▸ **WORK TO BE COMPLETED**:
Within the records below, find the line containing "The image size is (1456, 820).". Reproduce it and each line after it exactly, and nothing else.

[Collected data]
────────────────────────────────────────

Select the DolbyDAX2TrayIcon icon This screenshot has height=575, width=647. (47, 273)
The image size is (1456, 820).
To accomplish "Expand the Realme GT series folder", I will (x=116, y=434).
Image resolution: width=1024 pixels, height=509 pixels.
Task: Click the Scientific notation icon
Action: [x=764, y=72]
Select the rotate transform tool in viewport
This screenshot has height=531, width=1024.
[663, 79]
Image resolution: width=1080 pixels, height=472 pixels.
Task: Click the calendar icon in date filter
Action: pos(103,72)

────────────────────────────────────────

▸ **RESPONSE FOR THIS EXERCISE**:
The image size is (1456, 820).
To accomplish "Expand the Realme GT series folder", I will (x=116, y=434).
Image resolution: width=1024 pixels, height=509 pixels.
Task: Click the Scientific notation icon
Action: [x=764, y=72]
Select the rotate transform tool in viewport
This screenshot has height=531, width=1024.
[663, 79]
Image resolution: width=1080 pixels, height=472 pixels.
Task: Click the calendar icon in date filter
Action: pos(103,72)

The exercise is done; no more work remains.